* What to do
Transcribe exactly the line containing "Task: Delete the Acer projector from cart" plus every later line in the data.

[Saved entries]
▬▬▬▬▬▬

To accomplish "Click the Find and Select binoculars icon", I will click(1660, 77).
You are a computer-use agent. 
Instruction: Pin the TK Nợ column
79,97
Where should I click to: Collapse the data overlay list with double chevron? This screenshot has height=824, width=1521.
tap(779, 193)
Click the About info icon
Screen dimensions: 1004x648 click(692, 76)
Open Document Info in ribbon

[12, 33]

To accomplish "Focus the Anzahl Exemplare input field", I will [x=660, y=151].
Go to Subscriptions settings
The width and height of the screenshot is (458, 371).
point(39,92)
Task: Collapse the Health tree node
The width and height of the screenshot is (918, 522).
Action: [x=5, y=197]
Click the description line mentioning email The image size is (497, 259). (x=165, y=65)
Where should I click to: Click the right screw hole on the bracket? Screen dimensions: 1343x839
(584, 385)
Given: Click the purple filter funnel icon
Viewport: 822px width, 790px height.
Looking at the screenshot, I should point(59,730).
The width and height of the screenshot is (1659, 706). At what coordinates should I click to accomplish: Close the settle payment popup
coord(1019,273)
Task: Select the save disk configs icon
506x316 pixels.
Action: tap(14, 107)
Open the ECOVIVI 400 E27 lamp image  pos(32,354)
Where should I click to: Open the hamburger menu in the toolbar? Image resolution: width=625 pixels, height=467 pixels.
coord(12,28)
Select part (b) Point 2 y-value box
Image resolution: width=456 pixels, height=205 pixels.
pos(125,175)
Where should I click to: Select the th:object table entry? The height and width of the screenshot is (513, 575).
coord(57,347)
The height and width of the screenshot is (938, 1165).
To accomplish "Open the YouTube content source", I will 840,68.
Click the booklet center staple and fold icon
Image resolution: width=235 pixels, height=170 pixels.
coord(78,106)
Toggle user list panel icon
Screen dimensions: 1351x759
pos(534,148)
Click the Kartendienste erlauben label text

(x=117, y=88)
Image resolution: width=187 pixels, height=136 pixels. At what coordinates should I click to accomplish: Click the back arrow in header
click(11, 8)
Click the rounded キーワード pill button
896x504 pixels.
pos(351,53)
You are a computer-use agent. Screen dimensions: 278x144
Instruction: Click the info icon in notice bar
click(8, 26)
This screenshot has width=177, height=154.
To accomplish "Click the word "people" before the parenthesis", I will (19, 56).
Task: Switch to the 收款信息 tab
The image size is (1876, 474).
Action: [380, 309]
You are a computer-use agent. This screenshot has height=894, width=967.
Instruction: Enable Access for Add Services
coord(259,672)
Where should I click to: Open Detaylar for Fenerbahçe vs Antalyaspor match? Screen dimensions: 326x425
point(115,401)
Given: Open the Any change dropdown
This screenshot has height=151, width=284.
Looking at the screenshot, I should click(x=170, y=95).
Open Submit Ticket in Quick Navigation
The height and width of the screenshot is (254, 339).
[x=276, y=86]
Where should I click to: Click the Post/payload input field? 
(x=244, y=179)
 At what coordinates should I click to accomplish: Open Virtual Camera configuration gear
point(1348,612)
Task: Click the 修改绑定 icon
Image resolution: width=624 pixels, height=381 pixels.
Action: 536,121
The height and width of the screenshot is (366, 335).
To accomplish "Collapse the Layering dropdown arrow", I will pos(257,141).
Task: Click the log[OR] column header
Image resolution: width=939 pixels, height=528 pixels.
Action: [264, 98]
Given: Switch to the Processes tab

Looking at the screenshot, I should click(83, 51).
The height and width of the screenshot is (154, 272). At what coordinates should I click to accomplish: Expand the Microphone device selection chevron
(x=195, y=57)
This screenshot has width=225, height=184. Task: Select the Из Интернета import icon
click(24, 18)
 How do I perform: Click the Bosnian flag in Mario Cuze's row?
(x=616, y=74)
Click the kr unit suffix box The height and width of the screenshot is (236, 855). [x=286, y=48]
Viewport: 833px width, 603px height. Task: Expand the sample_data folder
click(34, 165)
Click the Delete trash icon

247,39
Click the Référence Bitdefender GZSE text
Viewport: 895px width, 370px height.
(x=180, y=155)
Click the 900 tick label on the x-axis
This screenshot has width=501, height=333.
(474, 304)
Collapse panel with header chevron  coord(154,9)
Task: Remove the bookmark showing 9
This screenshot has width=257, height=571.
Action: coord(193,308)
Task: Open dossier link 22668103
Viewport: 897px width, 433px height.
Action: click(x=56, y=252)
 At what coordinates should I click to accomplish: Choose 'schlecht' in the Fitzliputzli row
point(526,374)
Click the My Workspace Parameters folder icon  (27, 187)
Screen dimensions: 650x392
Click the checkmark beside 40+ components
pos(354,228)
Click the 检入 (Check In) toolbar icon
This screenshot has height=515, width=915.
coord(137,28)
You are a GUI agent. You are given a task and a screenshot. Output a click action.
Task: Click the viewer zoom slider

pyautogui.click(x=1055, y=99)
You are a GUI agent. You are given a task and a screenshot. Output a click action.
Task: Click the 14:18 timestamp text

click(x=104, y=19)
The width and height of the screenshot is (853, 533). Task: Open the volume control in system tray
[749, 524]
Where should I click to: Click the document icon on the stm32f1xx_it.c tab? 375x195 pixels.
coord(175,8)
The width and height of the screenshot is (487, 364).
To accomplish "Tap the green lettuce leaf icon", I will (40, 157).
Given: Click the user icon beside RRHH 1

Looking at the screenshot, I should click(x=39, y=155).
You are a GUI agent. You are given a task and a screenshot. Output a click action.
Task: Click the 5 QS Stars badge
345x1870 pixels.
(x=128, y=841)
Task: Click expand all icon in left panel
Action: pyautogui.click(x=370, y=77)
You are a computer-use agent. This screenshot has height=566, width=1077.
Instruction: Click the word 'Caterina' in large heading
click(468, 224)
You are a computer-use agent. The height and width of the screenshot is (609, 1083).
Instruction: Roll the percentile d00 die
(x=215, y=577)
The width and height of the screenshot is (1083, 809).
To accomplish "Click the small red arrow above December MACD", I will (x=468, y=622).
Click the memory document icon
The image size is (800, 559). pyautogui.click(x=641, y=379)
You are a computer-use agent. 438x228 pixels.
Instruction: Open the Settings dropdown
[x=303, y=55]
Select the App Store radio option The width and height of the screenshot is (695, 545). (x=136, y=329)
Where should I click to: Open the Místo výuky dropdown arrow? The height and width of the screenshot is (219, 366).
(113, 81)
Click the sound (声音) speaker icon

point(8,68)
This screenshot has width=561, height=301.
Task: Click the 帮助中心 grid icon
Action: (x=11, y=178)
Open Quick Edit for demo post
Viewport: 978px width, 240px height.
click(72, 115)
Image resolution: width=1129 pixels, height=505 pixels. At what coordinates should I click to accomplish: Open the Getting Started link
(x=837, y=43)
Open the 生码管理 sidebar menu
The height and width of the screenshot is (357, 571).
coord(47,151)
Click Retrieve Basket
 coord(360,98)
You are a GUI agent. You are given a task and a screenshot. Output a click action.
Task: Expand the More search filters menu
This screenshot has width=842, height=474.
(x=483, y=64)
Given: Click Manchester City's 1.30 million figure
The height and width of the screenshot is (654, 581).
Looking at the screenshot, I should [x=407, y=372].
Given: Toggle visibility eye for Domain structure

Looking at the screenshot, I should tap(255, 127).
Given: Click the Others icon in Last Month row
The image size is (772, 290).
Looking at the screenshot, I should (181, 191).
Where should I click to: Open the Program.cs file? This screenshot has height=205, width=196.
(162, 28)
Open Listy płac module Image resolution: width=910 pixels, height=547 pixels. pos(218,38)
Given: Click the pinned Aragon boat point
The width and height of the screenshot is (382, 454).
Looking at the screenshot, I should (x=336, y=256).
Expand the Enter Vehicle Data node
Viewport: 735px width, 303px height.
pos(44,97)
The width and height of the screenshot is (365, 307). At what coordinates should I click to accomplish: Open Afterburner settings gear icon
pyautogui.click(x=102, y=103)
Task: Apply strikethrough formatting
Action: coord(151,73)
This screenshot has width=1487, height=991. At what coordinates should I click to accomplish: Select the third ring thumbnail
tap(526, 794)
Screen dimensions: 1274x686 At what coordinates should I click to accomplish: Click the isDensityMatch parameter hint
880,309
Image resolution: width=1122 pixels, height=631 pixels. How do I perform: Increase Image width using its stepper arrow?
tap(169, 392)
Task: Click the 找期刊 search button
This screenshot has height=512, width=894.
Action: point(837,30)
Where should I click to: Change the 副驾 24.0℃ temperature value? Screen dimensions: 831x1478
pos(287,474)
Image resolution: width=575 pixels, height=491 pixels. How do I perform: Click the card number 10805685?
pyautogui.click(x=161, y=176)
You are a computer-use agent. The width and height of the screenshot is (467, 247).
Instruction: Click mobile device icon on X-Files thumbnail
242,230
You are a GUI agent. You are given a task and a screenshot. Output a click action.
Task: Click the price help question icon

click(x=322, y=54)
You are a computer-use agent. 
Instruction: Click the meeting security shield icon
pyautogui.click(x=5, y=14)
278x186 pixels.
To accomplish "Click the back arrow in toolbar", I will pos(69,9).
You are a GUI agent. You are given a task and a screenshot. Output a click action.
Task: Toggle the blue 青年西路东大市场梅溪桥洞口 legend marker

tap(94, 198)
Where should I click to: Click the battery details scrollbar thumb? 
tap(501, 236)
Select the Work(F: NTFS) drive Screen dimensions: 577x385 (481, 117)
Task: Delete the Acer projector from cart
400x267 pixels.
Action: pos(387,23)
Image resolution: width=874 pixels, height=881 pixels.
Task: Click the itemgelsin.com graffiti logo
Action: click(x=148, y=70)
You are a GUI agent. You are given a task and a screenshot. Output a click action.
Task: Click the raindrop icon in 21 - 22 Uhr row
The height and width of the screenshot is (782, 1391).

▬▬▬▬▬▬

* Answer to this exercise
Task: Delete the Acer projector from cart
400x267 pixels.
Action: pos(387,23)
Image resolution: width=874 pixels, height=881 pixels.
Task: Click the itemgelsin.com graffiti logo
Action: click(x=148, y=70)
You are a GUI agent. You are given a task and a screenshot. Output a click action.
Task: Click the raindrop icon in 21 - 22 Uhr row
The height and width of the screenshot is (782, 1391).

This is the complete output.